Respondent in its motion for directed finding as to the tort claim argues that no evidence was elicited by Claimant by any expert testifying to the effects of the *111drug Rompun or that the administration of the drug was the proximate cause of the injury to the horse.

Claimant argues that the technician permitting the equipment to touch the horse was proof of negligence, that the negligence was so gross that experts are not required, and that the doctrine of res ipsa loquitur is applicable. However, the arguments of Claimant are in the most part based on the testimony of Dr. Boero. This testimony will not be considered in determining the motion for directed finding because it was elicited in the Respondent’s case.

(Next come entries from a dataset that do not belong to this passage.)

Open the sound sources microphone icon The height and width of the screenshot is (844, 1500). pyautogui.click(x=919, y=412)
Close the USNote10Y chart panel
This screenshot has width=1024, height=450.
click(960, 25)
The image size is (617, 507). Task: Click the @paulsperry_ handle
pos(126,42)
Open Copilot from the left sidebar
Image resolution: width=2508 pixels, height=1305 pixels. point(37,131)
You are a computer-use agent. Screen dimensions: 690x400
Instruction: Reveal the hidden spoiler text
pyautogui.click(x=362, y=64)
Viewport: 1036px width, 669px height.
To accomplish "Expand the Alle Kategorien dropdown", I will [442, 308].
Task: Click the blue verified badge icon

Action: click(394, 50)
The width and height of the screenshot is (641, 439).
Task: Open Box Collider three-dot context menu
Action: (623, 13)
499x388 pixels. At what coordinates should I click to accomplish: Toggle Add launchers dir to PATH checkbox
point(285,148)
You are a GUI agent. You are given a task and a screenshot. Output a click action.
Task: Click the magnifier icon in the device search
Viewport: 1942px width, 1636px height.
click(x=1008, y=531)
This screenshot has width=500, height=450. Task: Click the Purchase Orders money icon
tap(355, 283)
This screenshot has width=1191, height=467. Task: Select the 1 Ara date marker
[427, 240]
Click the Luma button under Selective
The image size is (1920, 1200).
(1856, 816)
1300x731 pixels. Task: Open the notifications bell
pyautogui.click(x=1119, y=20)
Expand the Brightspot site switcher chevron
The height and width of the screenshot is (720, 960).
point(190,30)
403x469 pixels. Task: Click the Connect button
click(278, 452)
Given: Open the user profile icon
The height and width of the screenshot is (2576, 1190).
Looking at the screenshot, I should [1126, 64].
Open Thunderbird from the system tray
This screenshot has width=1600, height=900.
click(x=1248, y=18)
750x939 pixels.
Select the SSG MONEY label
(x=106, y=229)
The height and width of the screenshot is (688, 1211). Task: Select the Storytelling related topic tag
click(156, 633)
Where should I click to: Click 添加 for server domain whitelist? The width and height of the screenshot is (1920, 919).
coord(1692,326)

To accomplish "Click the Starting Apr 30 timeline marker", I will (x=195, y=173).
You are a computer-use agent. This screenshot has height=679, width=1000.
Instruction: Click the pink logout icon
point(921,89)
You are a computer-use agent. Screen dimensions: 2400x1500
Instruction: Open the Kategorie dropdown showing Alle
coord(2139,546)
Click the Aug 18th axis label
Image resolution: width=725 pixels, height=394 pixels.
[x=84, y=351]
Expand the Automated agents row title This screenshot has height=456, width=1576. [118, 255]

Respondent is correct that no expert testimony was elicited during Claimant’s case in chief concerning the effects of Rompun, the standard of care in the community, or that the administration of Rompun was a proximate cause of the injuries to the horse. Therefore, Claimant has failed to meet its burden of proof. O’Donnell v. State (1980), 34 Ill. Ct. Cl. 12; Porter v. State (1965), 25 Ill. Ct. Cl. 62.

Res ipsa loquitur, while applicable to medical malpractice cases, is of no help to Claimant because Claimant actively assisted in positioning the horse and therefore Respondent was not in exclusive control. Further, there is no evidence that making contact with the horse during a CT-scan is a deviation from the normal standard of care. (Krotser v. State (1980), 33 Ill. Ct. Cl. 244; Ingram, supra; O’Donnell, supra.) Put another way, there is no evidence that it was negligence on Respondent’s part because a part of its equipment touched the horse.

The motion for a directed finding on the negligence theory of liability is granted and the cause of action for negligence is dismissed. The case is remanded for the parties to brief their positions on the breach of contract theory on an expedited basis.

*112ORDER ON MOTION TO DISMISS

Montana, C.J.

Respondent has moved for an order of dismissal due to Claimant’s failure to file her brief with respect to the breach of contract theory by January 27,1986.

It is hereby ordered as follows:

a. Claimant is granted 30 days from the date of this order to file her brief with respect to the breach of contract theory. No further extensions will be granted.

b. If Claimant’s brief is not timely filed, upon motion by Respondent, this claim will be dismissed.

c. Respondent’s motion to dismiss is denied for the present without prejudice to Respondent renewing the motion if Claimant does not comply with the provisions of this order.

ORDER ON MOTION TO DISMISS

Montana, C.J.

Respondent has moved for the entry of an order of. dismissal due to Claimant’s failure to file her brief in accordance with the order of this Court filed on April 4, 1986.

Because Claimant has not complied with this Court’s order of April 4, 1986, which stated that if Claimant failed to file her brief within 30 days of April 4, 1986, this claim would be dismissed, it is hereby ordered that this claim is dismissed.